** Opening Task data block **
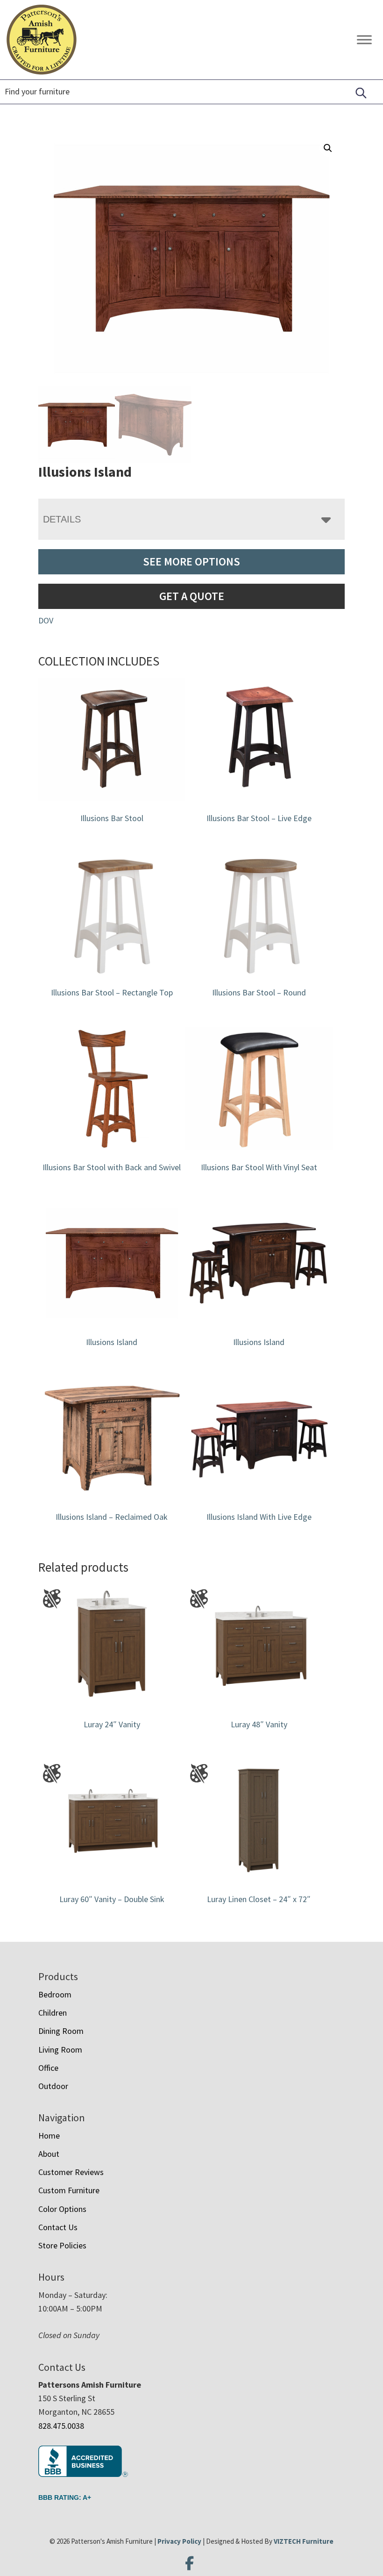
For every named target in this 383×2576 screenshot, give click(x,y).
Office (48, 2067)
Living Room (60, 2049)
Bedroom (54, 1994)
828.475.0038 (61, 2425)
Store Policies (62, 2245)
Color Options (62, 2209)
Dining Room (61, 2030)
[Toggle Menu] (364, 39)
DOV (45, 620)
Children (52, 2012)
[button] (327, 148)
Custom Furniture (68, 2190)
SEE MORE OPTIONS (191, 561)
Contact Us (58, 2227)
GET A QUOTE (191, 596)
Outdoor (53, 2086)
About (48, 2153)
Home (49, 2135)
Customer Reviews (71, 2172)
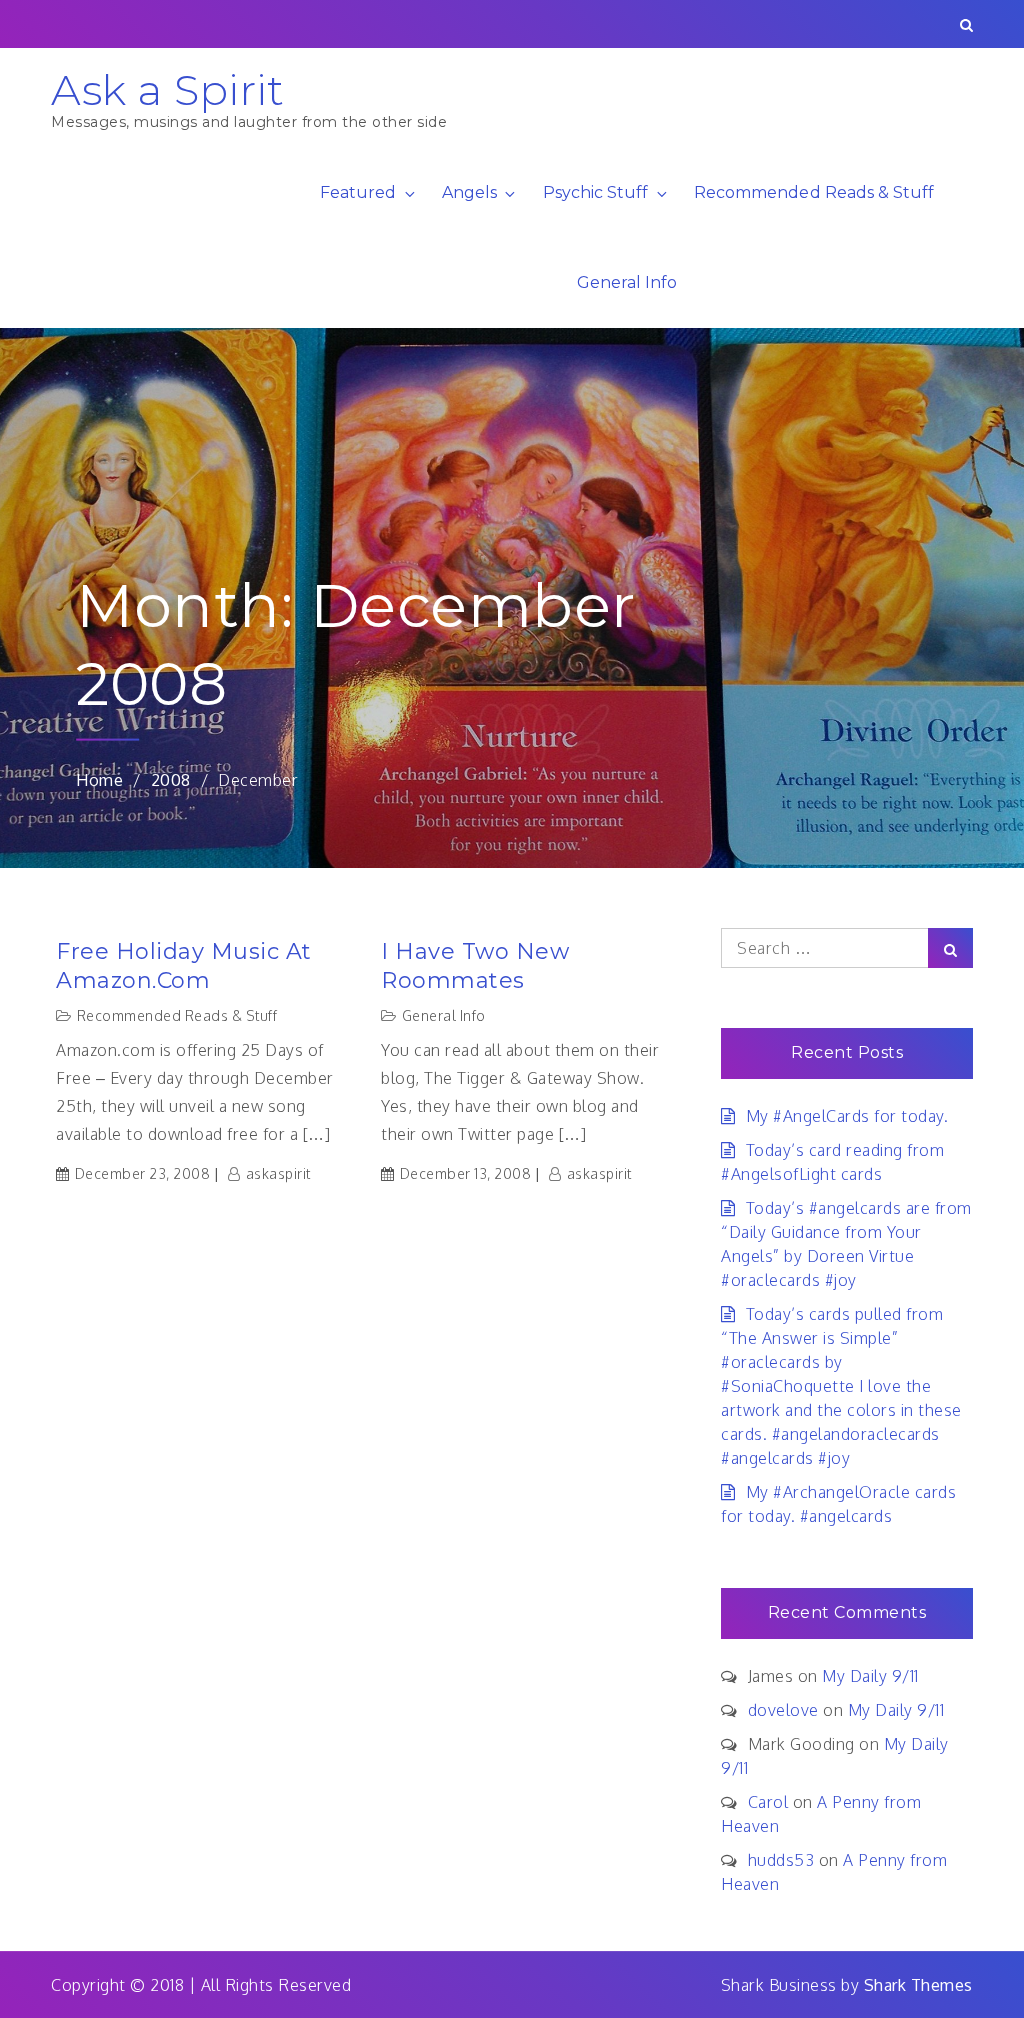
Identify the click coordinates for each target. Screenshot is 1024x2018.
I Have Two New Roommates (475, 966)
** Closing Task data block **
* _Directions_
When a line carries an image, skip the image and repeat everything else above exactly as written.

* _Result for this task_
For every named target in this 383×2576 screenshot, give click(x,y).
Office (48, 2067)
Living Room (60, 2049)
Bedroom (54, 1994)
828.475.0038 (61, 2425)
Store Policies (62, 2245)
Color Options (62, 2209)
Dining Room (61, 2030)
[Toggle Menu] (364, 39)
DOV (45, 620)
Children (52, 2012)
[button] (327, 148)
Custom Furniture (68, 2190)
SEE MORE OPTIONS (191, 561)
Contact Us (58, 2227)
GET A QUOTE (191, 596)
Outdoor (53, 2086)
About (48, 2153)
Home (49, 2135)
Customer Reviews (71, 2172)
Identify the click coordinates for each target. Screenshot is 1024x2018.
I Have Two New Roommates (475, 966)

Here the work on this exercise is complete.